Genworth suspends life insurance sales, plans restructuring
February 9, 2016 by Richmond Times-Dispatch and Bloomberg News
Earlier: Genworth Financial Inc. said Thursday it is suspending sales of some products and planning a restructuring after the company posted a loss for the fourth quarter and full year of 2015.
Genworth said it would suspend sales of its traditional life coverage and fixed-annuity products in the first quarter of this year, so the company can focus on fixing a business unit that provides long-term care coverage.
That business unit, which provides insurance for nursing home and at-home care, has struggled with losses as the cost of coverage exceeded what the company expected.
The company said in its earnings statement that it “plans to initiate a series of internal restructuring actions aimed at separating and isolating its (long-term care) business, subject to regulatory and other potential third-party approvals.”
In August 2015, Henrico County-based Genworth employed more than 1,000 at its two sites in Lynchburg, one downtown and one on Albert Lankford Drive, off Odd Fellows Road.
Genworth’s fourth-quarter loss came as it took charges in its life insurance division and on the sale of a European mortgage insurance business.
The company reported a loss of $292 million, or 59 cents per share, for the fourth quarter of 2015, compared with a loss of $760 million, or $1.53 per share, in the fourth quarter of 2014.
Revenue was $2.16 billion for the fourth quarter, compared with revenue of $2.23 billion for the same period of 2014.

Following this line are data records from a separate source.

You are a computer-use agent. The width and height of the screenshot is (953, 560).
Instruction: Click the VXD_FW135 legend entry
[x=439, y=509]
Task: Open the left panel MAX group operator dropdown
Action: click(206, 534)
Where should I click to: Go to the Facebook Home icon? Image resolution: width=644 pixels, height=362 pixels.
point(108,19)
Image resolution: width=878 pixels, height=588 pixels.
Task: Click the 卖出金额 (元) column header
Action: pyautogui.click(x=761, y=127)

The loss included after-tax charges of $184 million, or 37 cents per share, on assumption updates in its universal life insurance business, along with an after-tax loss of $134 million on the pending sale of the European mortgage insurance business and a loss of $73 million related to the completed lifestyle protection insurance business sale.
The company reported an overall loss of $615 million, or $1.24 per share, for 2015, compared with a loss of $1.24 billion, or $2.51 per share, in 2014.
Chief Executive Officer Tom McInerney has been selling assets and seeking to stabilize operations. He is also seeking to win regulators’ approvals to increase long-term care insurance rates and guard the company’s bond rating.
“In our U.S. life insurance businesses, we are actively pursuing multiple restructuring actions to separate and isolate our LTC business and narrow our commercial focus, including through the suspension of traditional life and fixed annuity sales,” he said in the statement.
The company’s financial results were released after the end of regular trading on Thursday.
In regular trading, its shares closed up 31 cents, or 12.5 percent, at $2.79 per share.
In after-hours trading, shares were down 45 cents, or about 16 percent, to $2.34 at about 6 p.m.